→ **EXERCICES PROPOSÉS**
**A.** Selon le texte fourni, pourquoi la France demeurait-elle sans gouvernement ? Répondez en une à trois phrases.
**B.** Relevez dans le texte fourni le passage qui commence aux mots « Toute la vieille » et s'arrête après « de la convention. ».

→ **TEXTE FOURNI**
Page:Revue des Deux Mondes - 1882 - tome 49.djvu/157

Le texte de cette page a été corrigé et est conforme au fac-similé.

Toute la vieille machine gouvernementale tombe en morceaux, et les rouages isolés n’en peuvent plus fonctionner; justice, finance, administration, armée même, se détraquent simultanément. Selon le mot profond de M. Taine, « ce n’est pas une révolution, mais une dissolution. » Pour comprendre ce soudain effondrement du vieil édifice, il n’y a qu’à relire son premier volume. Jamais on n’a mieux montré les causes multiples de la ruine de l’ancienne société et de l’ancienne monarchie. A bien analyser les faits, « cette anarchie spontanée » de 1789 est moins l’enfantement laborieux du nouveau régime que les dernières convulsions et l’agonie de l’ancien. Comme un corps épuisé, dont le cœur n’a plus la force de faire circuler le sang, la France de 1789 à 1792 semble tomber en décomposition. Pour en maintenir l’unité, il faudra la rude main de la convention.

A voir l’absolue impuissance de l’administration royale, à voir cette subite paralysie de tous ses membres, ainsi constatée sur place, d’un bout du territoire à l’autre, on pourrait dire que l’ancienne Fiance était virtuellement morte avant que les états-généraux rassemblés pour la guérir l’eussent condamnée. Telle est, pour nous, la conclusion de tout ce long tableau des désordres de 1789. Le passé avait vécu et on n’en pouvait guère rien conserver; toutes ses institutions séculaires avaient perdu leur raison d’être avec leur efficacité. La France demeurait sans gouvernement, vouée à l’anarchie et aux violences, car on ne saurait improviser un gouvernement que lorsque les ressorts de l’état restent intacts.

→ **JEU DE DONNÉES**
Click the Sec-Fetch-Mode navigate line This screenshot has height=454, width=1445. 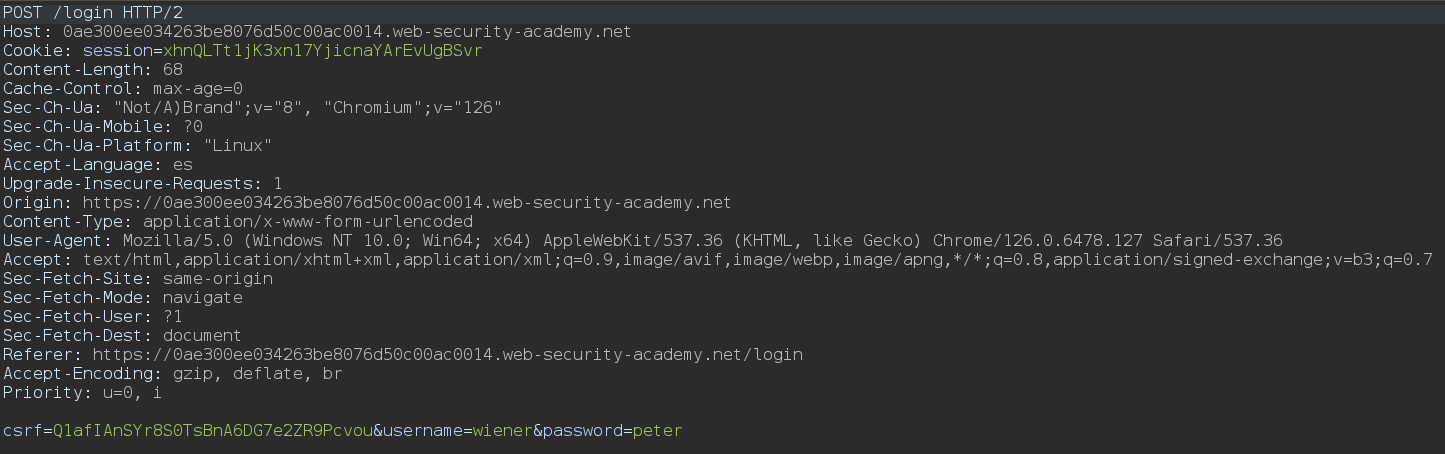click(123, 297)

→ **RÉPONSES PAR TÂCHE**
**A.** On ne peut improviser un gouvernement que lorsque les ressorts de l'État restent intacts. Or ces ressorts avaient cédé : toute la vieille machine gouvernementale tombait en morceaux, et les institutions séculaires avaient perdu leur raison d'être avec leur efficacité.

**B.**
Toute la vieille machine gouvernementale tombe en morceaux, et les rouages isolés n’en peuvent plus fonctionner; justice, finance, administration, armée même, se détraquent simultanément. Selon le mot profond de M. Taine, « ce n’est pas une révolution, mais une dissolution. » Pour comprendre ce soudain effondrement du vieil édifice, il n’y a qu’à relire son premier volume. Jamais on n’a mieux montré les causes multiples de la ruine de l’ancienne société et de l’ancienne monarchie. A bien analyser les faits, « cette anarchie spontanée » de 1789 est moins l’enfantement laborieux du nouveau régime que les dernières convulsions et l’agonie de l’ancien. Comme un corps épuisé, dont le cœur n’a plus la force de faire circuler le sang, la France de 1789 à 1792 semble tomber en décomposition. Pour en maintenir l’unité, il faudra la rude main de la convention.